(PROVIDED DATA begins)

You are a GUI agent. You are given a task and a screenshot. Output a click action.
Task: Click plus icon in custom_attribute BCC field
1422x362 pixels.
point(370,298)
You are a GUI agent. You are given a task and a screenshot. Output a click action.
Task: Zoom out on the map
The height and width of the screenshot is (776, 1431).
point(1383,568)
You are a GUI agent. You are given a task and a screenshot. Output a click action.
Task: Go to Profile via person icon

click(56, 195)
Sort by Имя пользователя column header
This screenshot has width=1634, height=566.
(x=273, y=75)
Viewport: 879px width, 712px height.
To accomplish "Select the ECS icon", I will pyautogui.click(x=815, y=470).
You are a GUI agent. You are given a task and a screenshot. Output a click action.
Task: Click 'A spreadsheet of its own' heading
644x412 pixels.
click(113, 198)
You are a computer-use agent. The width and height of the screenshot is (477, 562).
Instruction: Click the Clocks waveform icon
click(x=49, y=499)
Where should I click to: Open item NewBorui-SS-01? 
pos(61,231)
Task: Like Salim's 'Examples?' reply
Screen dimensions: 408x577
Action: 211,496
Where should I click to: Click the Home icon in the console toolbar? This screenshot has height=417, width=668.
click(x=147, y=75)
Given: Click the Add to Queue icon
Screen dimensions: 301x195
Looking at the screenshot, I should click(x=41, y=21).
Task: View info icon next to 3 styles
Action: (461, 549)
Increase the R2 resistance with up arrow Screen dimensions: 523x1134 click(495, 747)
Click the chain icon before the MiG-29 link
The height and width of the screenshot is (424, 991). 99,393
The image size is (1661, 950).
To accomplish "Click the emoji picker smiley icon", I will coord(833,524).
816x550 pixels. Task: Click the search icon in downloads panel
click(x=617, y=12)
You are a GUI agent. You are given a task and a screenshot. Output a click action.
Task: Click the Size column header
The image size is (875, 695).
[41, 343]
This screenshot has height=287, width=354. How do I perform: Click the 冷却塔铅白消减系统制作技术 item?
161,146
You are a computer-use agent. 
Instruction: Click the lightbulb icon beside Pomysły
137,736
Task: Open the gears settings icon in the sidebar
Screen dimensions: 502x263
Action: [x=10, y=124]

(PROVIDED DATA ends)

Provide an exact reproduction of all the entries shown above.

You are a GUI agent. You are given a task and a screenshot. Output a click action.
Task: Click plus icon in custom_attribute BCC field
1422x362 pixels.
point(370,298)
You are a GUI agent. You are given a task and a screenshot. Output a click action.
Task: Zoom out on the map
The height and width of the screenshot is (776, 1431).
point(1383,568)
You are a GUI agent. You are given a task and a screenshot. Output a click action.
Task: Go to Profile via person icon

click(56, 195)
Sort by Имя пользователя column header
This screenshot has width=1634, height=566.
(x=273, y=75)
Viewport: 879px width, 712px height.
To accomplish "Select the ECS icon", I will pyautogui.click(x=815, y=470).
You are a GUI agent. You are given a task and a screenshot. Output a click action.
Task: Click 'A spreadsheet of its own' heading
644x412 pixels.
click(113, 198)
You are a computer-use agent. The width and height of the screenshot is (477, 562).
Instruction: Click the Clocks waveform icon
click(x=49, y=499)
Where should I click to: Open item NewBorui-SS-01? 
pos(61,231)
Task: Like Salim's 'Examples?' reply
Screen dimensions: 408x577
Action: 211,496
Where should I click to: Click the Home icon in the console toolbar? This screenshot has height=417, width=668.
click(x=147, y=75)
Given: Click the Add to Queue icon
Screen dimensions: 301x195
Looking at the screenshot, I should click(x=41, y=21).
Task: View info icon next to 3 styles
Action: (461, 549)
Increase the R2 resistance with up arrow Screen dimensions: 523x1134 click(495, 747)
Click the chain icon before the MiG-29 link
The height and width of the screenshot is (424, 991). 99,393
The image size is (1661, 950).
To accomplish "Click the emoji picker smiley icon", I will coord(833,524).
816x550 pixels. Task: Click the search icon in downloads panel
click(x=617, y=12)
You are a GUI agent. You are given a task and a screenshot. Output a click action.
Task: Click the Size column header
The image size is (875, 695).
[41, 343]
This screenshot has height=287, width=354. How do I perform: Click the 冷却塔铅白消减系统制作技术 item?
161,146
You are a computer-use agent. 
Instruction: Click the lightbulb icon beside Pomysły
137,736
Task: Open the gears settings icon in the sidebar
Screen dimensions: 502x263
Action: [x=10, y=124]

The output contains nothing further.